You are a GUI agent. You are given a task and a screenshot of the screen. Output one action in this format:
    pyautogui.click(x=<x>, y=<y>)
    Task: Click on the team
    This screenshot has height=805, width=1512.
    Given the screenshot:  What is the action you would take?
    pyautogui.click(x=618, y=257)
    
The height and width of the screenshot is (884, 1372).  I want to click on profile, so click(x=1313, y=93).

┄┄┄┄┄┄

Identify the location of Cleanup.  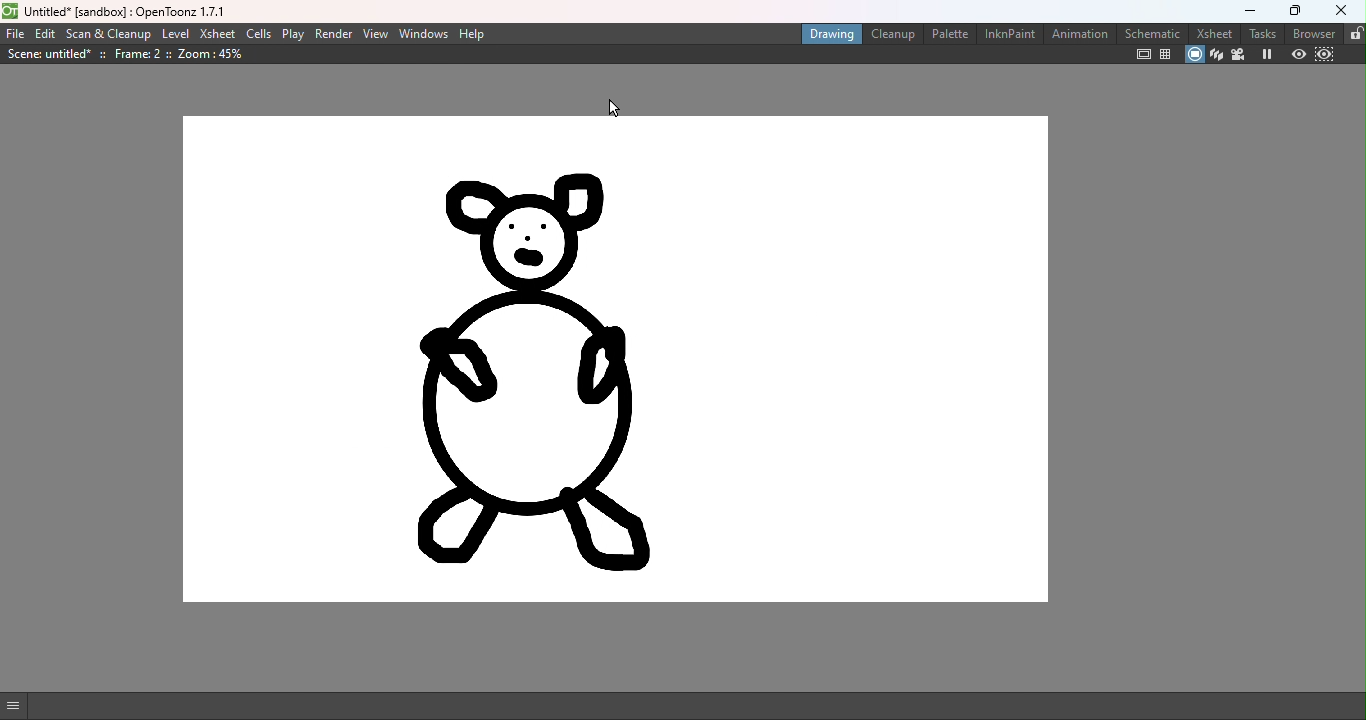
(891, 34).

┄┄┄┄┄┄

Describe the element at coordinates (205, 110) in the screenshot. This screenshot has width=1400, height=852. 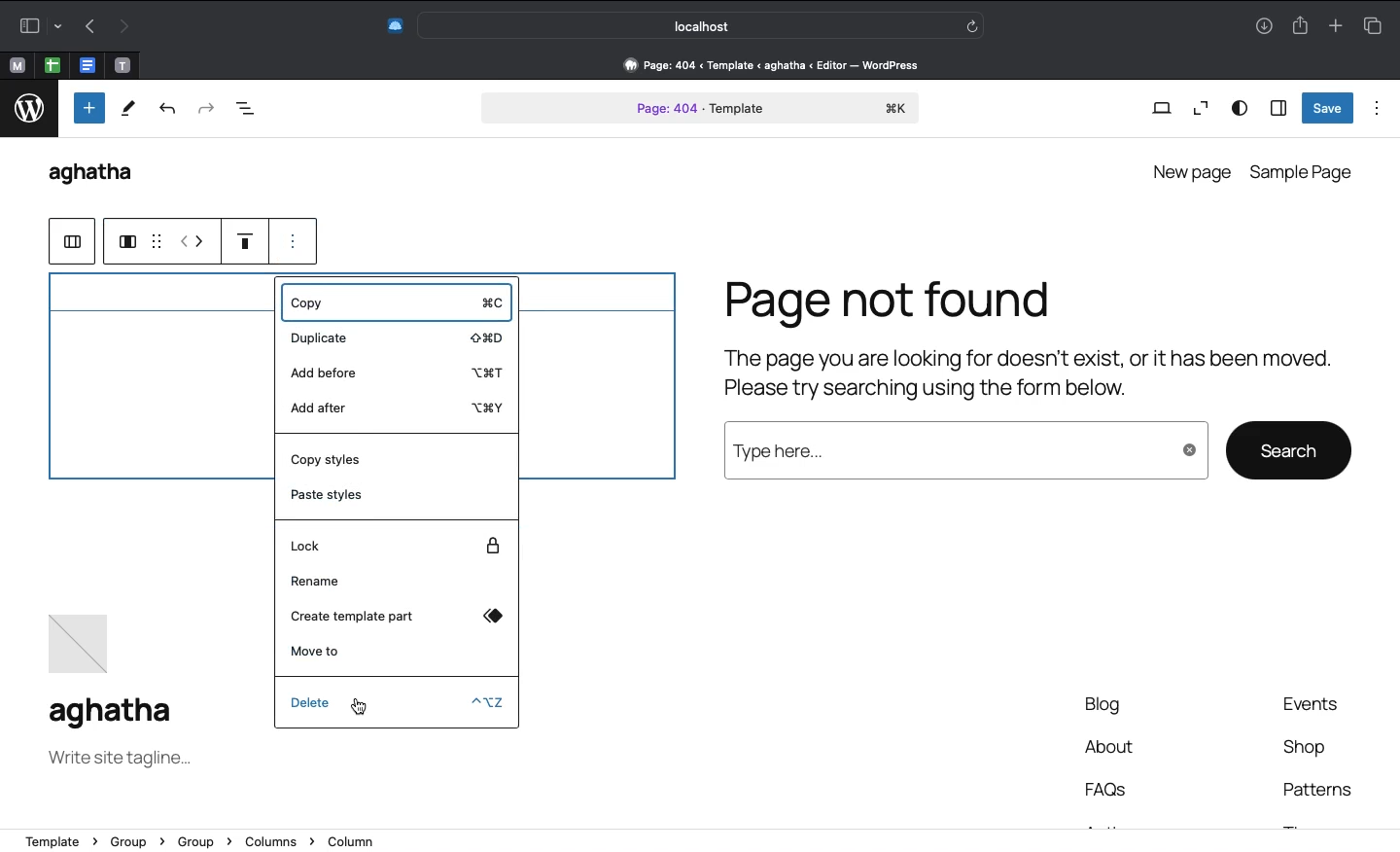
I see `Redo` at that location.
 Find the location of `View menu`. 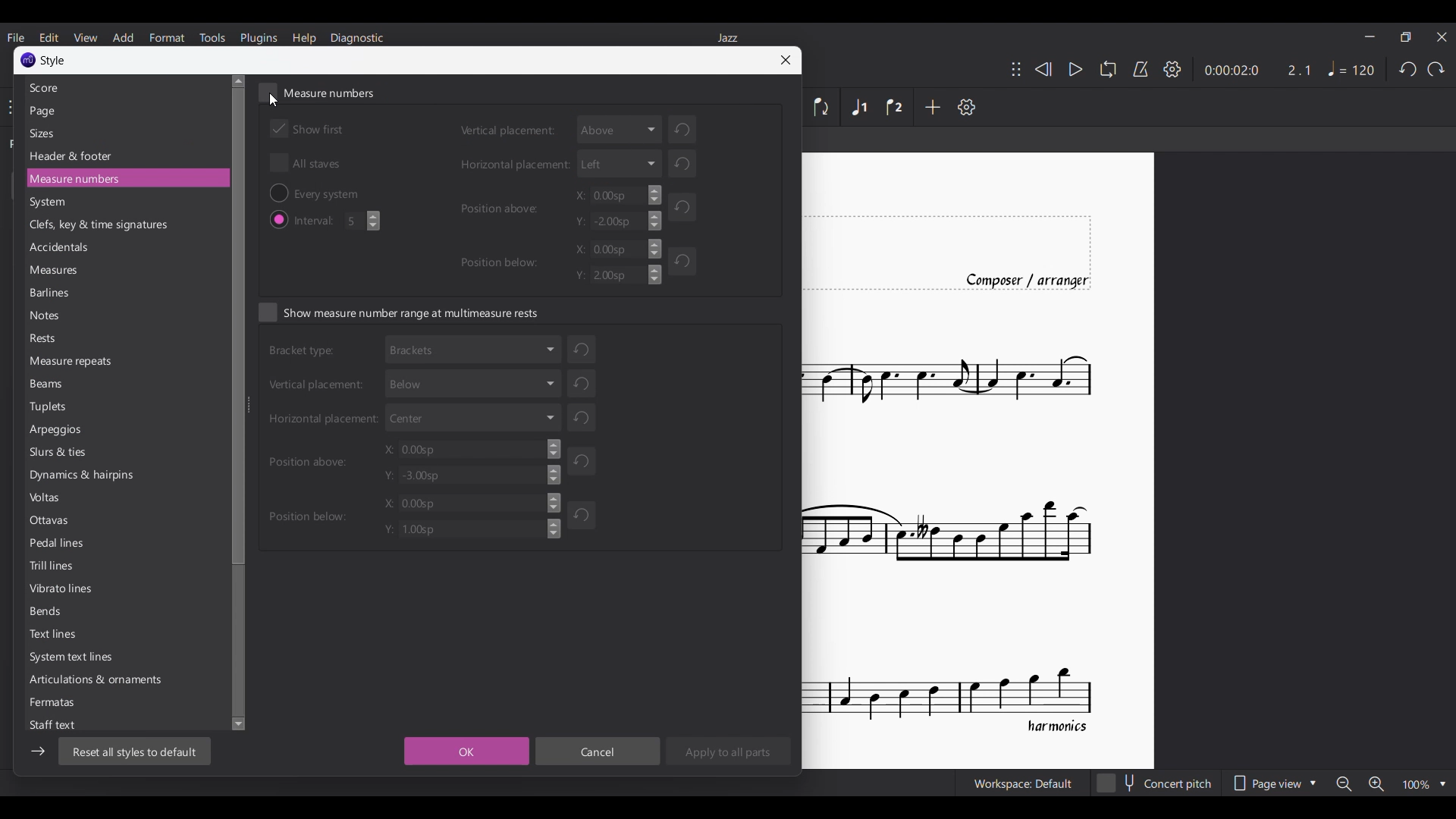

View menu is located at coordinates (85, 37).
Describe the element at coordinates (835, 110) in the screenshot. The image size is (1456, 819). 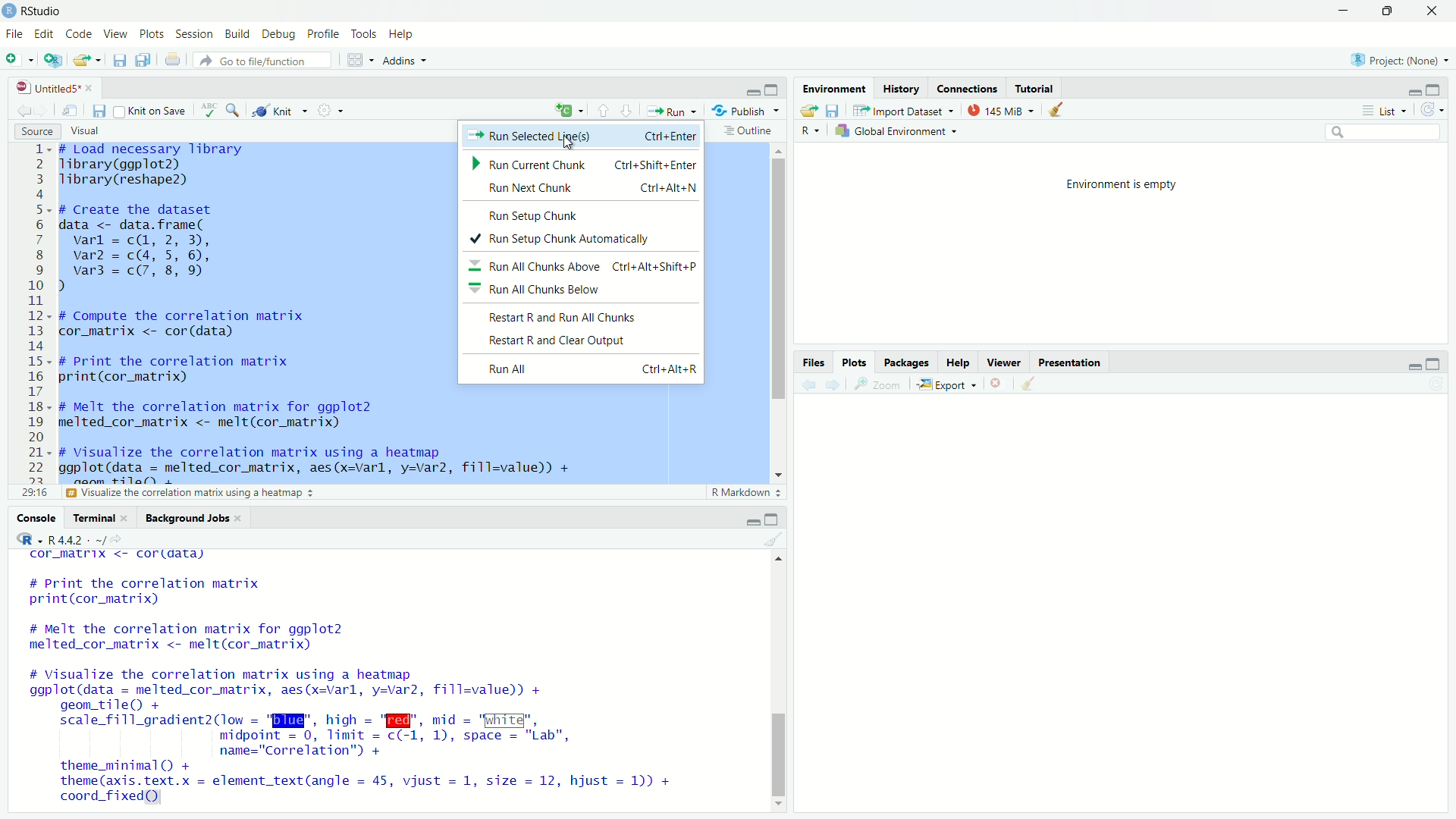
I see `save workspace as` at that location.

┄┄┄┄┄┄

- [Requirements]:
Format as a numbered list the lines of the entries that begin at the line containing "You are a GUI" and stop after the line containing "The height and", leaving out any blank lines.

- [Completed task]:
1. You are a GUI agent. You are given a task and a screenshot of the screen. Output one action in this format:
2.     pyautogui.click(x=<x>, y=<y>)
3.     Task: Click on the team
4.     This screenshot has height=805, width=1512.
5.     Given the screenshot:  What is the action you would take?
6.     pyautogui.click(x=618, y=257)
7. The height and width of the screenshot is (884, 1372).  I want to click on profile, so click(x=1313, y=93).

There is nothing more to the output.